I am trying to convert the recently released BioBert checkpoint: https://github.com/naver/biobert-pretrained
The conversion script loads the checkpoint, but appears to balk at BERTAdam when building the Pytorch model.
...
Building PyTorch model from configuration: {
"attention_probs_dropout_prob": 0.1,
"hidden_act": "gelu",
"hidden_dropout_prob": 0.1,
"hidden_size": 768,
"initializer_range": 0.02,
"intermediate_size": 3072,
"max_position_embeddings": 512,
"num_attention_heads": 12,
"num_hidden_layers": 12,
"type_vocab_size": 2,
"vocab_size": 28996
}
Initialize PyTorch weight ['bert', 'embeddings', 'LayerNorm', 'beta']
Traceback (most recent call last):
File "/usr/lib/python3.6/runpy.py", line 193, in _run_module_as_main
"__main__", mod_spec)
File "/usr/lib/python3.6/runpy.py", line 85, in _run_code
exec(code, run_globals)
File "/venvs/dev3.6/lib/python3.6/site-packages/pytorch_pretrained_bert/__main__.py", line 19, in <module>
convert_tf_checkpoint_to_pytorch(TF_CHECKPOINT, TF_CONFIG, PYTORCH_DUMP_OUTPUT)
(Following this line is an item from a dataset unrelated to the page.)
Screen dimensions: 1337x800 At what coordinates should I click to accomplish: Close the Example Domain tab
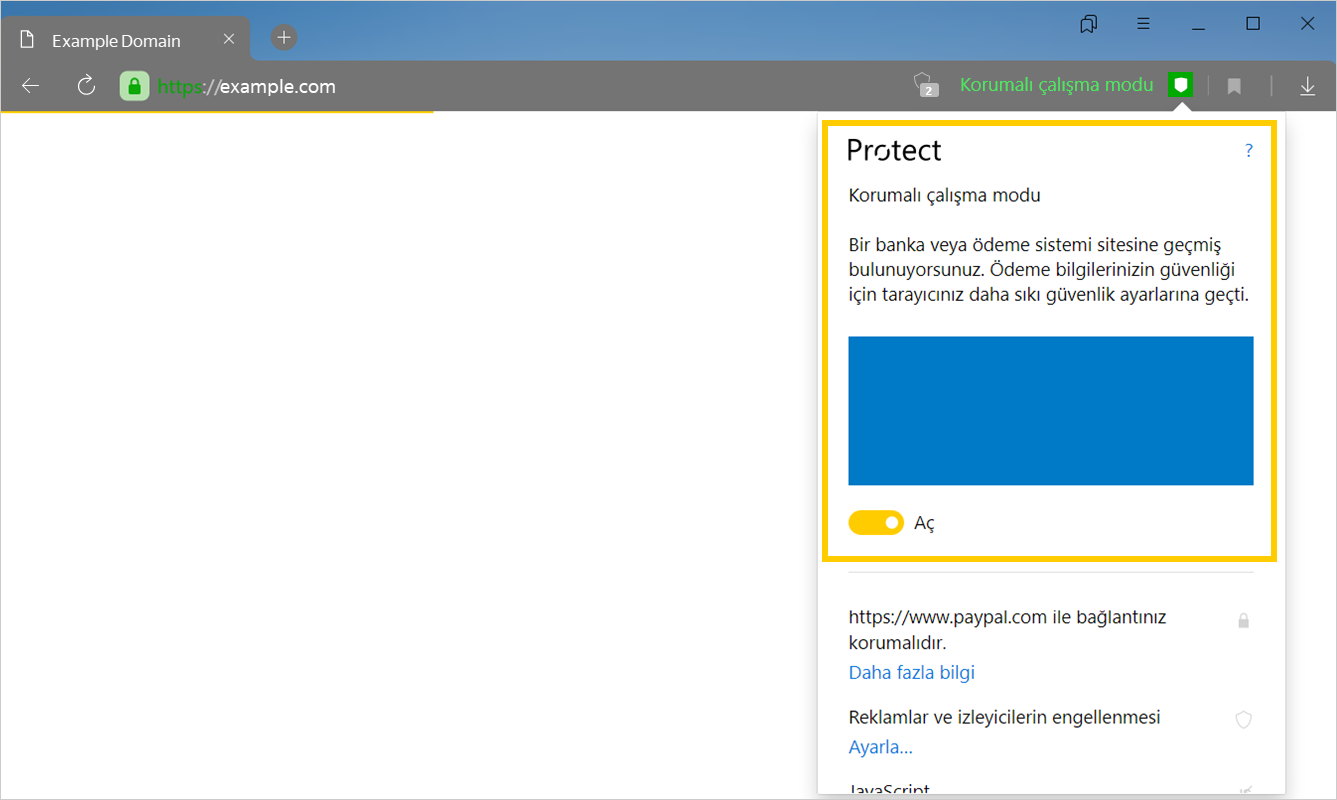tap(229, 40)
File "/venvs/dev3.6/lib/python3.6/site-packages/pytorch_pretrained_bert/convert_tf_checkpoint_to_pytorch.py", line 69, in convert_tf_checkpoint_to_pytorch
pointer = getattr(pointer, l[0])
AttributeError: 'Parameter' object has no attribute 'BERTAdam'
I see. This is because they didn't use the same names for the adam optimizer variables than the Google team. I'll see if I can find a simple way around this for future cases.
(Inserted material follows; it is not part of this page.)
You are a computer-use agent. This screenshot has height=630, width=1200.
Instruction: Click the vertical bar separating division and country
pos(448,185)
In the mean time, you can install pytorch-pretrained-bert from the master (git clone ... and pip install -e .) and add the names of these variables (BERTAdam to the black-list line 53 in the conversion script: https://github.com/huggingface/pytorch-pretrained-BERT/blob/master/pytorch_pretrained_bert/convert_tf_checkpoint_to_pytorch.py#L53
Hmm, loading bioberts parameters works for me. Mabye as a future feature we could have the option to load biobert parameters as an option in the package?
I ran it like this:
convert_tf_checkpoint_to_pytorch("AI/data/biobert/biobert_model.ckpt.index",
"AI/data/biobert/bert_config.json","AI/data/biobert/pytorch_model.bin")
it also loads afterwards.
After I convert the tensorflow checkpoint to pytorch model by excluding some variables as mentioned by @MeRajat , I get the following warnings when I tried to load the model.
02/21/2019 17:33:06 - INFO - pytorch_pretrained_bert.modeling - Weights of BertForQuestionAnswering not initialized from pretrained model: ['qa_outputs.bias', 'qa_outputs.weight']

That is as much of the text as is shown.